From \(y^2 = s^2 - t^2\) it follows that \(y^2 + t^2 = s^2\) – again a Pythagorean triple! Since \(\gcd(s, t) = 1\) and \(s \not\equiv t \pmod{2}\), this triple is also primitive. Now \(y\) is odd (because \(x\) is even and \(\gcd(x, y) = 1\)), so \(t\) is even. The parametrisation yields \(u, v\) with \(u > v > 0\), \(\gcd(u, v) = 1\), \(u \not\equiv v \pmod{2}\):

\[ t = 2uv, \quad y = u^2 - v^2, \quad s = u^2 + v^2 \]

Step 3: Analyse \(x^2\) as a product.

Substituting \(s = u^2 + v^2\) and \(t = 2uv\) into \(x^2 = 2st\):

\[ x^2 = 2 \cdot (u^2 + v^2) \cdot 2uv = 4uv(u^2 + v^2) \]

Hence \((x/2)^2 = uv(u^2 + v^2)\). Since \(\gcd(u, v) = 1\), the three factors \(u\), \(v\), and \(u^2 + v^2\) are pairwise coprime. Their product is a perfect square, so each individual factor must be a perfect square:

\[ u = a^2, \quad v = b^2, \quad u^2 + v^2 = c^2 \]
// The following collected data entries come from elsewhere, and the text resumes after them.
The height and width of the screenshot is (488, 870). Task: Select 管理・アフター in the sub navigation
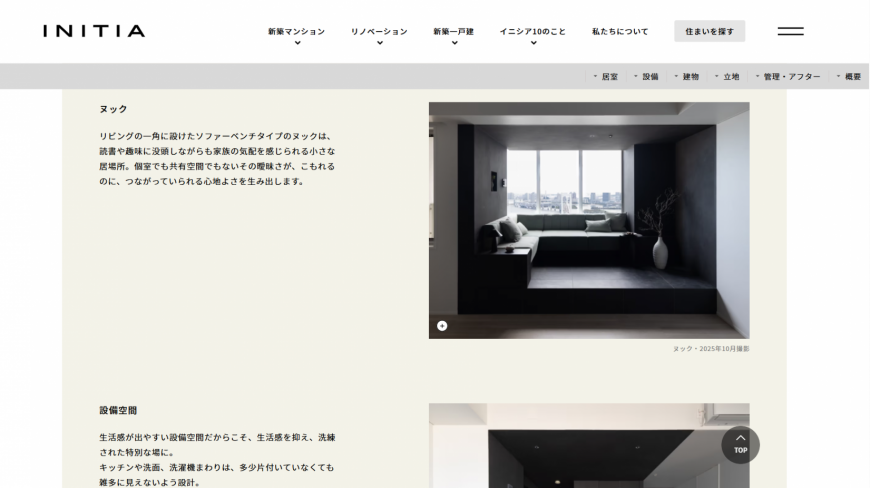pos(789,77)
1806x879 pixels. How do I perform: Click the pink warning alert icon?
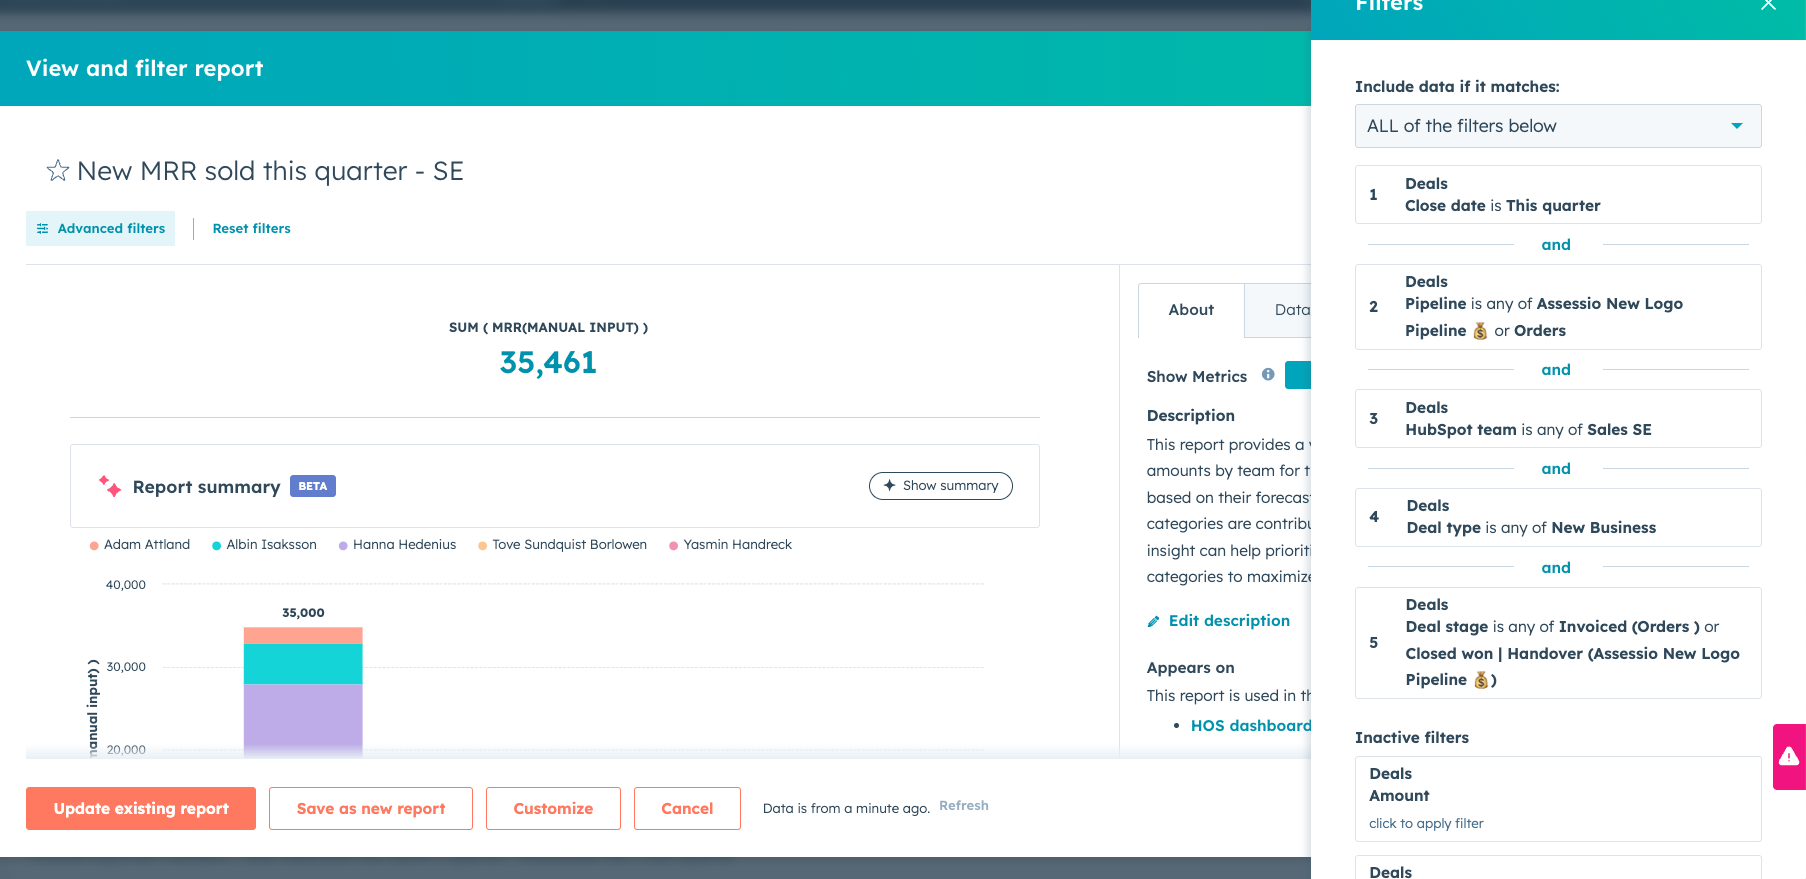(1789, 756)
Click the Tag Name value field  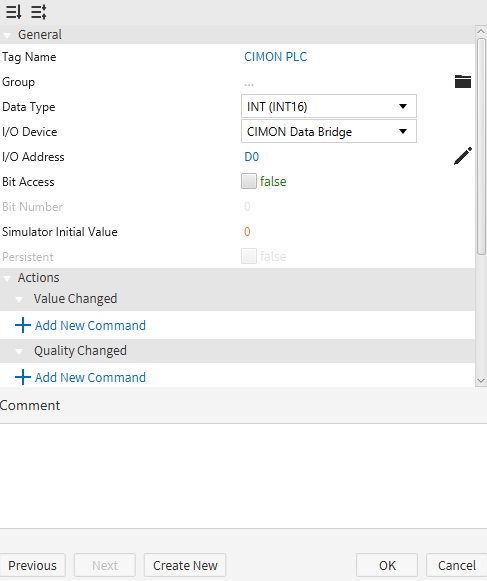tap(275, 57)
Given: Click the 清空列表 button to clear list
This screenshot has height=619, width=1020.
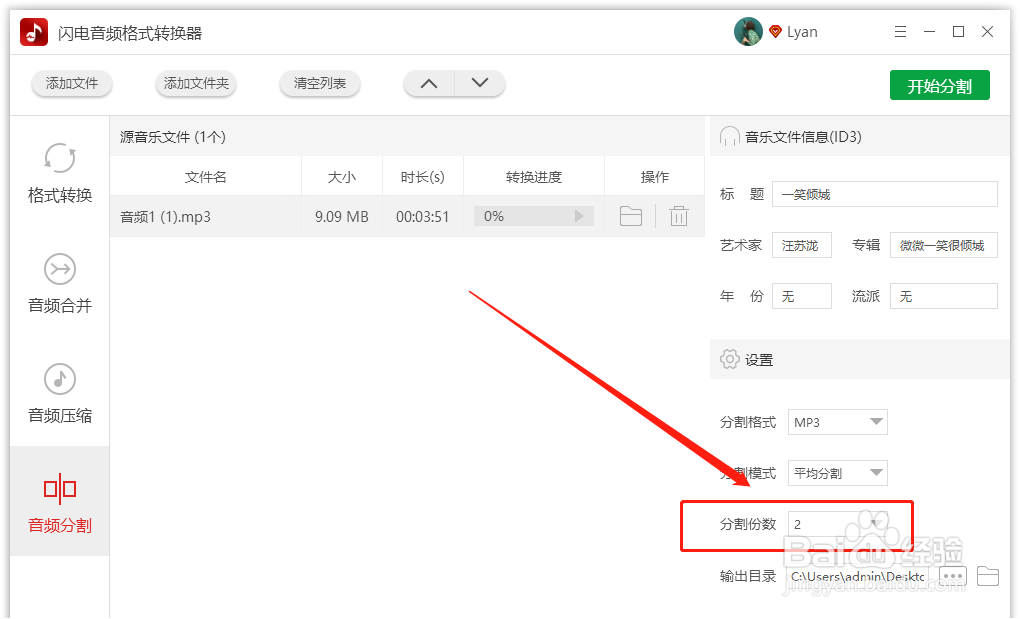Looking at the screenshot, I should click(319, 84).
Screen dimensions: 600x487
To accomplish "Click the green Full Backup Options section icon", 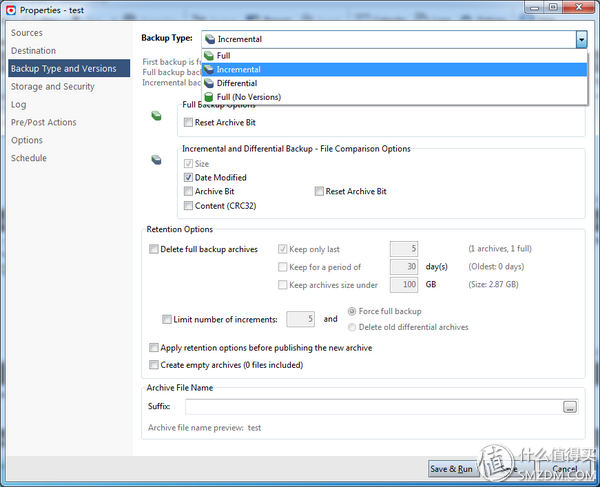I will coord(156,116).
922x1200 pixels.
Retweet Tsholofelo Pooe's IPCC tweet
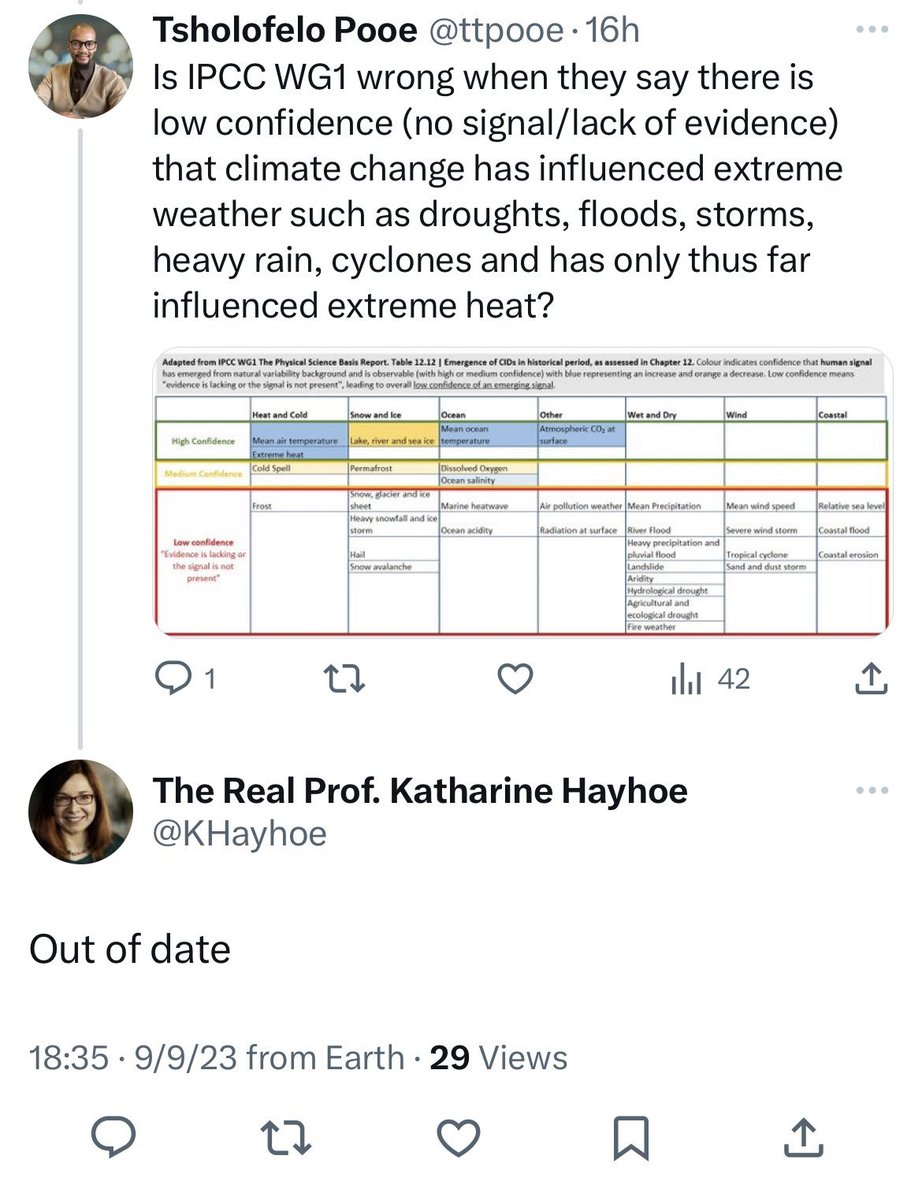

for certain positive integers \(a, b, c\).

Step 4: The descent.

From \(u^2 + v^2 = c^2\) and \(u = a^2\), \(v = b^2\) it follows:

\[ a^4 + b^4 = c^2 \]

This is the same equation as our original one! And we have:

\[ c^2 = u^2 + v^2 = s \leq s^2 < s^2 + t^2 = z \]

Hence \(c < z\) – we have found a smaller solution.

Contradiction. We had chosen \((x, y, z)\) as a solution with minimal \(z\), but \((a, b, c)\) is a solution with \(c < z\). Contradiction! \(\blacksquare\)

5. Why the Descent Works¶

The proof has an elegant structure:

Solution (x, y, z) with z minimal
    → Parametrisation as Pyth. triple → (s, t)
    → Second Pyth. triple → (u, v)
    → Three coprime squares → (a², b², c²)
    → New solution (a, b, c) with c < z
    → CONTRADICTION

The key is that each step makes the numbers smaller. From \(z\) via \(s\) (which is smaller than \(z\)) via \(u\) and \(v\) (which are smaller than \(s\)) to \(c\) (which is smaller than \(z\)). The well-ordering of \(\mathbb{N}\) guarantees that this process cannot continue indefinitely.

Why the stronger statement?

Fermat's trick of considering \(z^2\) instead of \(z^4\) is no coincidence. In the descent, an equation \(a^4 + b^4 = c^2\) arises – only if the right-hand side is allowed to be a general perfect square (not just a fourth power) does the inductive loop close. Had we considered only \(x^4 + y^4 = z^4\), the equation arising in the descent, \(a^4 + b^4 = c^2\), would not have the same form – and the proof would break down.

6. Historical Context¶

This proof is the only case of FLT for which Fermat himself left a verifiable proof. It appears in his Observationes (appendix to the 1670 edition of the Arithmetica) and there proves the statement that the area of a right triangle with integer sides cannot be a perfect square – which is equivalent to \(x^4 + y^4 = z^2\).

What the proof shows – and what it doesn't:

✅ FLT is true for \(n = 4\) (and hence for all \(n\) divisible by \(4\): \(n = 8, 12, 16, \ldots\))
❌ The method cannot be directly transferred to \(n = 3\) – the simple parametrisation of "cubic triples" is lacking
❌ For general primes \(p\), the elementary descent fails

The case \(n = 3\) requires, as we shall see in Article 4, a decisive conceptual leap: one must extend the number domain from \(\mathbb{Z}\) to \(\mathbb{Z}[\omega]\). Here begins the path to algebraic number theory.